▸ BRANO CITATO
..........

Dalla Grecia alla Serbia
Ai migranti diretti in Germania, la Grecia consegna un foglio di via che impone di lasciare il Paese entro sei mesi, fatta salva la possibilità di presentare richiesta d'asilo.
Un documento analogo è rilasciato dalla Serbia, che però riduce il tempo di permanenza a solo tre giorni. La piccola Macedonia, nel mezzo, è anche più sbrigativa: carica i profughi su un treno e in tre ore li scarrozza da un confine all'altro, sbarazzandosene il prima possibile. I numeri in continua crescita della migrazione – ai primi di settembre dai principali valichi di frontiera passavano quasi diecimila persone al giorno – hanno fatto saltare il tappo e ridotto i controlli al minimo. Finché i migranti se ne vanno in Germania, greci e slavi si limitano ad osservare. Abdul Salam ci racconta che un treno delle ferrovie serbe ha portato i profughi direttamente al confine ungherese, senza fermarsi a Belgrado, dove pure era prevista una fermata obbligatoria.
Le agenzie di viaggio moltiplicano le corse di autobus che fanno la spola da un confine all'altro, sfilando ai profughi grosse quantità di valuta straniera. Percorriamo tutta la Serbia, dal confine macedone a quello ungherese, a bordo di uno di questi bus: per sessanta euro si viaggia a bordo di bus turistici con aria condizionata e wifi. L'atmosfera è rilassata, i volti distesi. Fino all'Ungheria, la marcia procede spedita.
L'Ungheria di Orbàn
Quando arriviamo alla frontiera serboungherese, alla fine della prima settimana di settembre, il confine è ancora aperto. Chi vuole può presentarsi in dogana e mettersi in fila per le fotografie segnaletiche e le impronte digitali. Molti, però, non vogliono.
I boschi a ridosso della frontiera brulicano di disperati d'ogni nazionalità che puntano a spacciarsi per siriani una volta giunti in Germania. L'unico modo è attraversare il confine illegalmente. Tra loro e Monaco di Baviera, però, c'è ancora un ostacolo: il muro di Orbàn. Nella campagna serba agganciamo una comitiva di profughi in marcia per il confine. Ci accodiamo. Si arranca per otto ore nei boschi, i siriani ci offrono parte del loro pranzo. Prima del confine, indossano una maglietta con il volto della Merkel: serve ad essere riconosciuti come rifugiati, ma non sanno dire chi le abbia fatte stampare. Camminiamo ancora.
A un tratto, nella foresta, il muro di filo spinato che segna il confine. Alto meno di due metri, poco più della recinzione d'un giardino. I migranti lo passano con facilità: in vista non c'è nemmeno un poliziotto. Passato il muro la strada non è semplice. I contadini ungheresi sono diffidenti: aiutare i profughi è reato penale e nessuno osa fermarsi. Solo un vecchio, in una capanna che pare tratta da una fiaba dei fratelli Grimm, offre un bicchiere di latte ad una donna che porta un neonato in collo. L'uomo è ubriaco, ma si batte il petto: a gesti ci dice che il cuore dei magiari è grande. Non tutti, però, sono così generosi.

..........

▸ CONSEGNE
a: Rispondi alle seguenti domande sul brano:
(i) Entro quanto tempo il foglio di via greco impone di lasciare il Paese?
(ii) Quanto costa il viaggio in bus che attraversa la Serbia dal confine macedone a quello ungherese?
(iii) Quanto è alto il muro di filo spinato al confine ungherese?
b: Elenca tutti gli Stati nominati nel brano.

▸ DATI FORNITI
..........

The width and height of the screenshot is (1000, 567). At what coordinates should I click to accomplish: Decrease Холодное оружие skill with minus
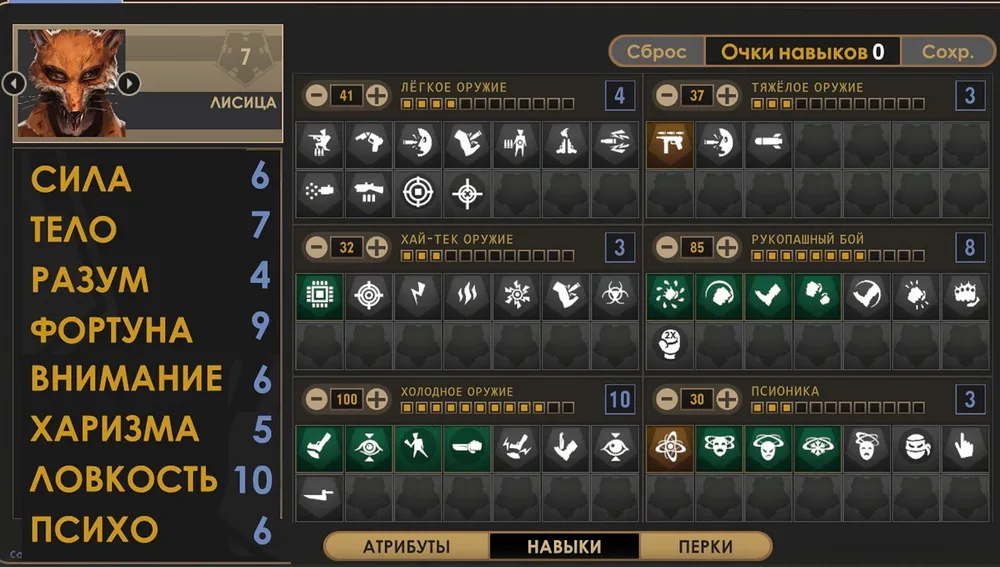coord(316,399)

..........

▸ SOLUZIONI
a:
(i) Entro sei mesi.
(ii) Sessanta euro.
(iii) Meno di due metri.

b: Grecia, Germania, Serbia, Macedonia, Ungheria.